→ **Document passage**
──────
All the signs point to her interest in playing a role in the family business.

Ever since Ms Deng managed to get out of China she has demonstrated a ruthless determination to improve herself, rise rapidly in the business world and work like the clappers to achieve these aims.

Lachlan Murdoch, the heir apparent to the Murdoch News Corp empire, knew Ms Deng during her days working at the Murdoch-controlled Star TV satellite network in Hong Kong, and is well aware that the emergence of a new spouse for the 68-year-old media tycoon will, at best, complicate his aspirations to take over the family business.

A News Corp executive who worked with Ms Deng while she was in Asia, says that besides being "besotted" with her, Rupert Murdoch is attracted by having a partner who shares his business and media interests and, this is the point, understands what he is doing. She particularly understands the media scene in China which, alongside the Internet, is Rupert Murdoch's latest focus of attention. Asked, a couple of years ago, where he saw the future of the company, he answered in four words: "China, China, China and China."

Wendy Deng has now formally resigned from her position as a vice-president at Star TV but it is hard to imagine that, at the very least, she will have nothing to do with the company's China plans. It is more likely that, formally or informally, she will seek a wider role.

Lachlan, the oldest son; Elisabeth, the only daughter; and James, the youngest son, occupy formal positions within Murdoch's News Corp empire. Both Lachlan and Elisabeth are running major parts of the business. The new Mrs Murdoch will not be readily accepted by them as an equal and there may be some unease if she is given a part of the company to run.

However, Wendy Deng has demonstrated an ability to live with unease and a determination to burst through barriers which appeared to have been lowered. As one of her colleagues put it: "She was very keen to learn as much as she could from anyone, if it would improve her career." A less benign view of her determination comes from a female acquaintance in Peking who claims that Miss Deng told her that as far as boyfriends were concerned "she didn't care if they were young or old, as long as they are rich".

Much remains murky about Ms Deng's background, not least because she was careful to withhold information even from colleagues working quite closely with her. Some of her Chinese colleagues, for example, were not even aware that she originates from the dirt poor Shangdong Province in the north east of China. The confusion arises because her family moved south to Guangdong Province where she learned to speak the local Cantonese language.

A decade ago she realised a life long ambition of leaving China to live in America, thanks to the sponsorship of an American sports goods manufacturer, whom she is reported to have married. However in Los Angeles she lived alone. Once in the US Wendy Deng enrolled for an economics degree course at California State University and set about perfecting her English, which is now so good that many people believe her to be a Chinese American.
──────
→ **Exercise directions**
For each statement below, say whether it agrees with the article about Wendy Deng by answering yes or no, and quote the words from the article that settle it.
1. Wendy Deng has formally resigned as a vice-president at Star TV.
2. Ms Deng's family moved from Guangdong Province to Shangdong Province.
3. In Los Angeles, Ms Deng lived alone.

→ **Dataset content**
──────
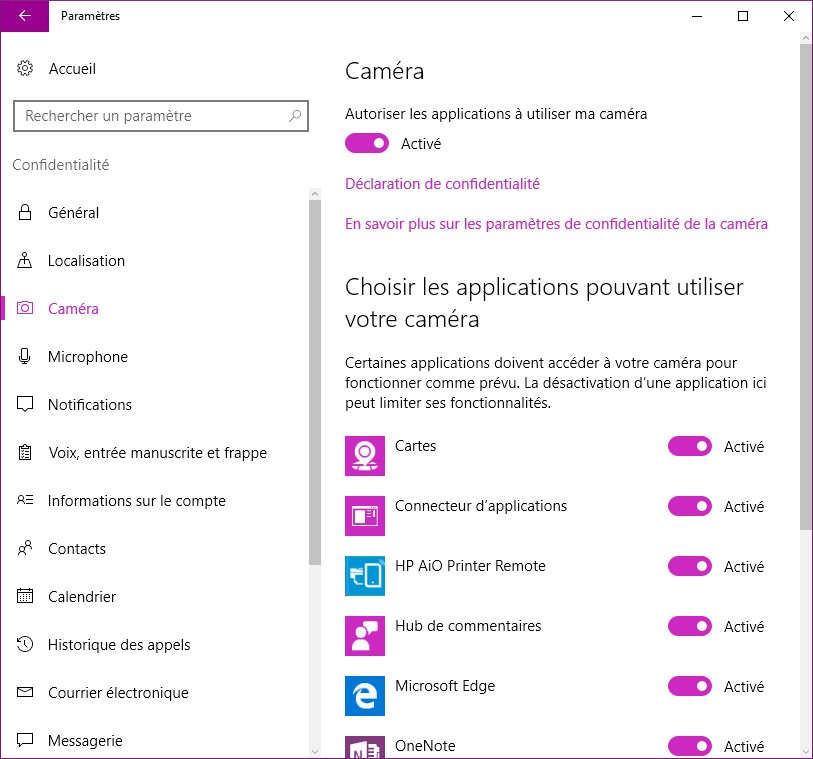Screen dimensions: 813x759
Task: Focus the Rechercher un paramètre search box
Action: pyautogui.click(x=150, y=116)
──────
→ **Solved problem**
1. Yes: "Wendy Deng has now formally resigned from her position as a vice-president at Star TV"
2. No: "her family moved south to Guangdong Province"
3. Yes: "However in Los Angeles she lived alone."